Thursday, December 09, 2010

The Gross Unfairness of the Senate

The U.S. Senate, with its abused filibuster mechanism, is the place where legislation goes to die. I detest both the filibuster and the way the Senate is constituted. It is inherently unfair by any stretch of the imagination when it comes to any just understanding of democracy. Take, for example, resident population of the U.S. in 2009 broken down by state:

Reliably "Blue" states:
California - 37 million citizens - 2 Senators
New York - 19.5 million citizens - 2 Senators
TOTALS - 56.5 million citizens - 4 Senators

Reliably "Red" States:
Alaska - .7 million citizens - 2 Senators
Idaho - 1.6 million citizens - 2 Senators
Kansas - 2.8 million citizens - 2 Senators
Kentucky - 4.3 million citizens - 2 Senators
Mississippi - 3 million citizens - 2 Senators
Montana - 1 million citizens - 2 Senators
Nebraska - 1.8 million citizens - 2 Senators
North Dakota - .7 million citizens - 2 Senators
Oklahoma - 3.7 million citizens - 2 Senators
South Carolina - 4.5 million citizens - 2 Senators
South Dakota - .8 million citizens - 2 Senators
Texas - 24.8 million citizens - 2 Senators
Utah - 2.8 million citizens - 2 Senators
Wyoming - .6 million citizens - 2 Senators
TOTALS - 54.1 million citizens - 28 Senators

This includes the highest-ranked reliably conservative population state of Texas. And even if you put some of the small population liberal states in the mix, you'll never be able to match the gross disparity in representation here by always including the highest-ranked reliably liberal population state, California, in the mix. No matter what combination any conservative may try to put together that includes California and New York on the liberal side and Texas and Georgia on the conservative side, the balance will always penalize states that consistently lean liberal.

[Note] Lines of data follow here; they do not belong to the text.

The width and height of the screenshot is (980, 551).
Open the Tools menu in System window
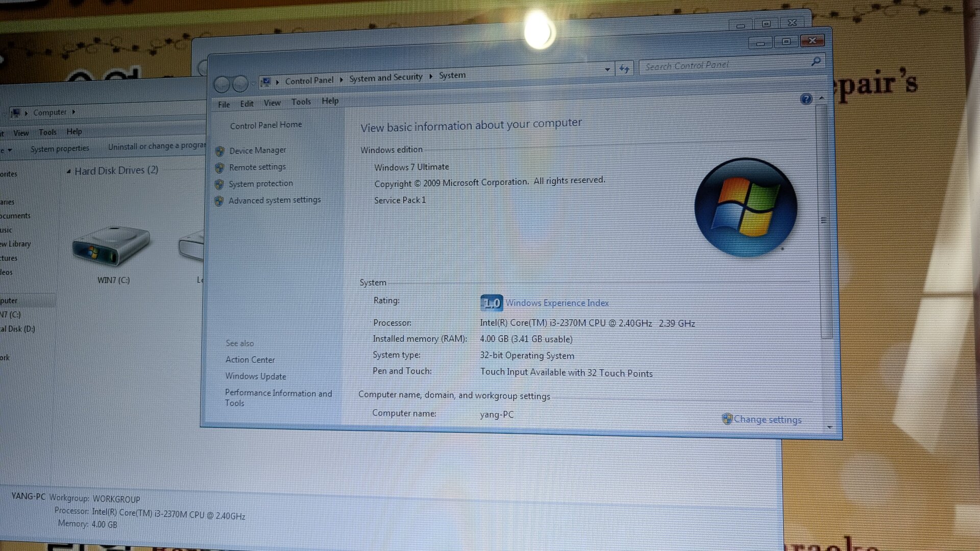click(301, 102)
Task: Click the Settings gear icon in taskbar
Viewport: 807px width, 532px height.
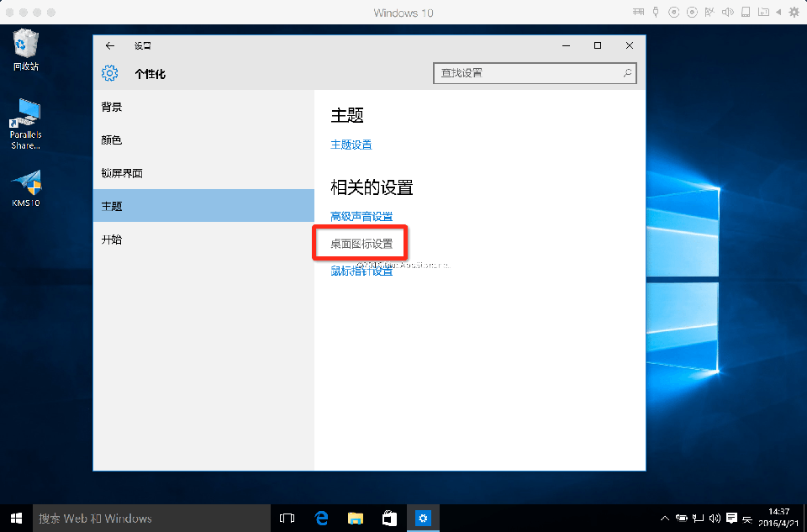Action: [x=423, y=518]
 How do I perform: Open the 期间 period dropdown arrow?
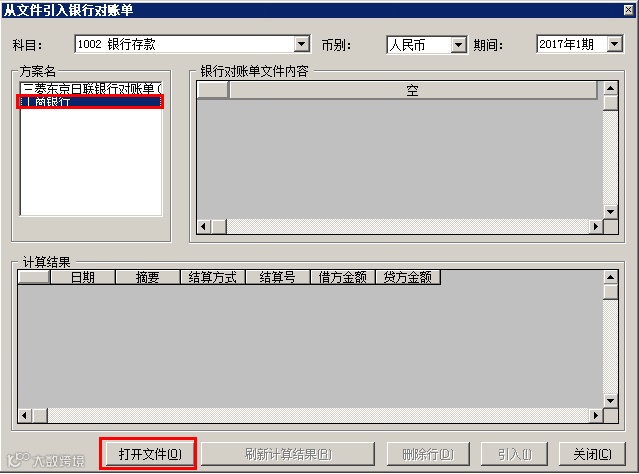click(615, 44)
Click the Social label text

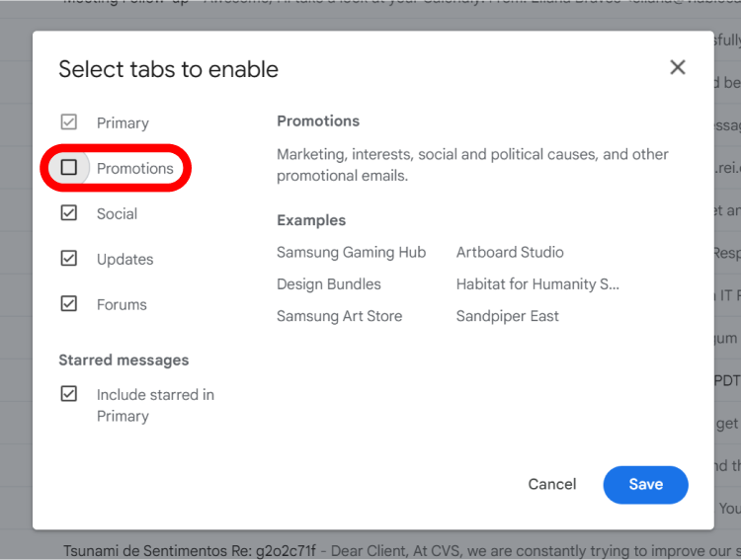tap(117, 213)
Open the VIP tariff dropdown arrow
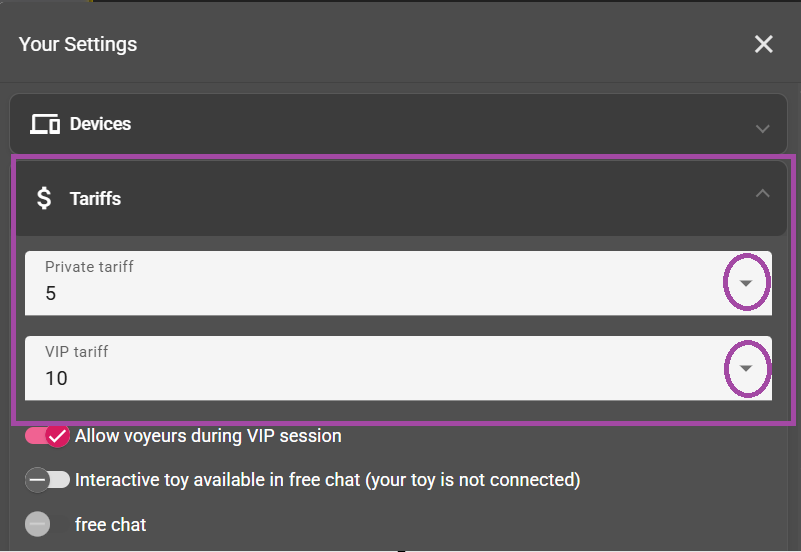This screenshot has height=552, width=801. (x=746, y=368)
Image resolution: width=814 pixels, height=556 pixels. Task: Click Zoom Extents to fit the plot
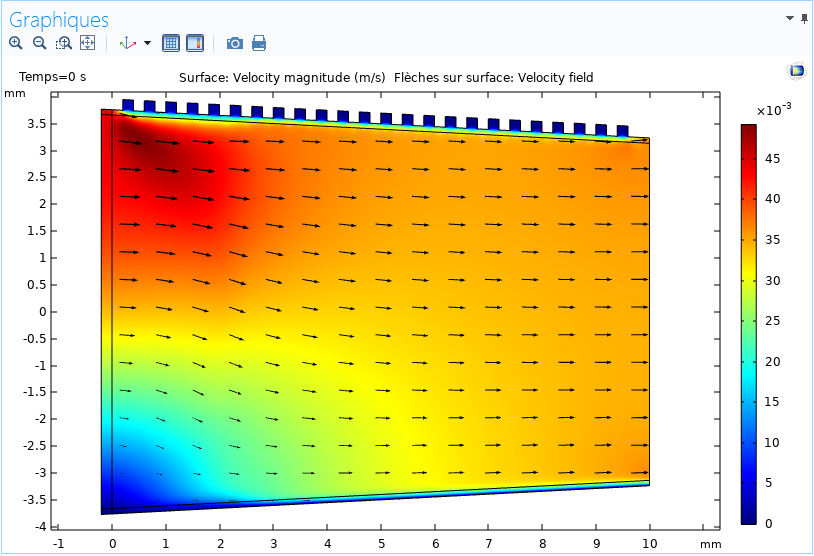87,43
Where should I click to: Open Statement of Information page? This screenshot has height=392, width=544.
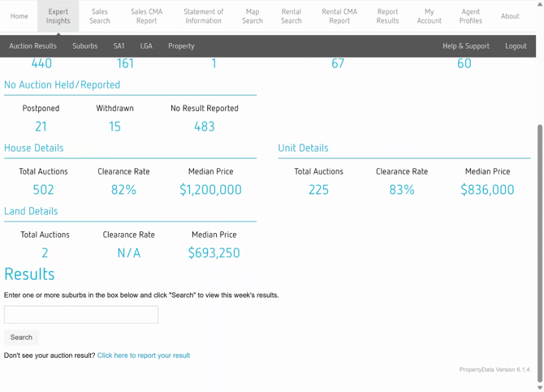coord(203,16)
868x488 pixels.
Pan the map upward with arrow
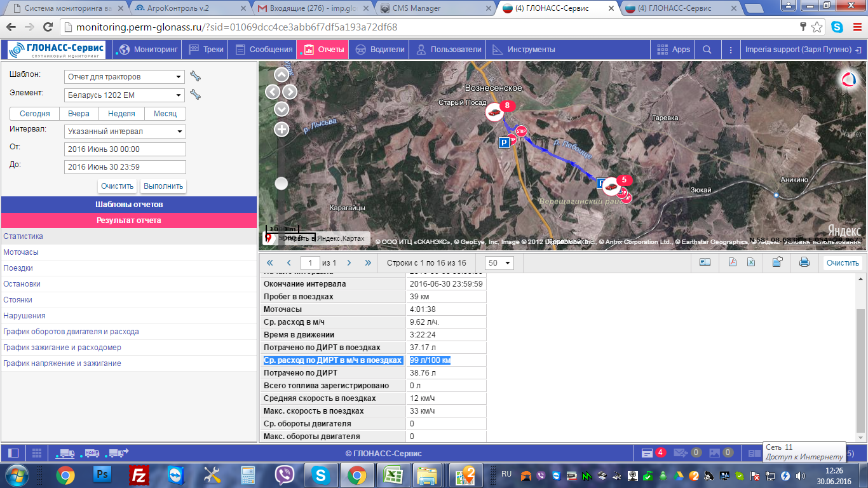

Lets look at it another way:

Top 15 population states: California, Texas, New York, Florida, Illinois, Pennsylvania, Ohio, Michigan, Georgia, North Carolina, New Jersey, Virginia, Washington, Arizona, Massachusetts
Bottom 15 population states: Wyoming, Vermont, North Dakota, Alaska, South Dakota, Delaware, Montana, Rhode Island, Hawaii, Maine, New Hampshire, Idaho, Nebraska, West Virginia, New Mexico

Even here, the imbalance is quite obvious. In the end, Liberals Democrats are always at a disadvantage in the Senate.

1 comment:

eric said...

I think it is an ingenious system and without this counterbalance to the political power of the more populous states we would constantly be on the verge of revolution. The fact that the most populous states can't easily get their way simpy means the system is working exactly as it was designed. Without that systemic counterbalance, the smaller states would never have agreed to join the Union in the first place, and any significant change to our system that consolidates power across the larger states, by any measure of fairness, would have to give each state an option to decide whether they wanted to stay in the union and operate under such an arrangement.

The place where I do empathize with your sentiments has to do w/ the filibuster. As you point out, there is no Constitutional basis for it. It is a procedural maneuver and there is nothing inherently wrong with changing it. I tend to support the filibuster from an ideological basis, but any defense I can mount for it is admittedly only skin deep (mostly, I like it because it makes new laws harder to pass, and I oppose most new laws). However, I'd note that the political problem with killing the filibuster is that the minority party (whoever they may be) never supports doing so, and the majority party will always look somewhat tyrannical and overreaching by attempting to do so.

But you do raise an interesting question here. If you could make mechanical changes to the Constitution (without adding or subtracting any rights) what would they be? I've thought about it quite a bit, and aside from term limits, a better definition of the Supreme Court's interpretive, and the ability of 2/3 of the state legislatures to repeal any law, I'm not sure I'd change much. I've heard a lot of arguments lately for going back to having Senators appointed by state legislatures instead of popular elections, and while I respect the merits of the argument, I can't quite stomach the idea.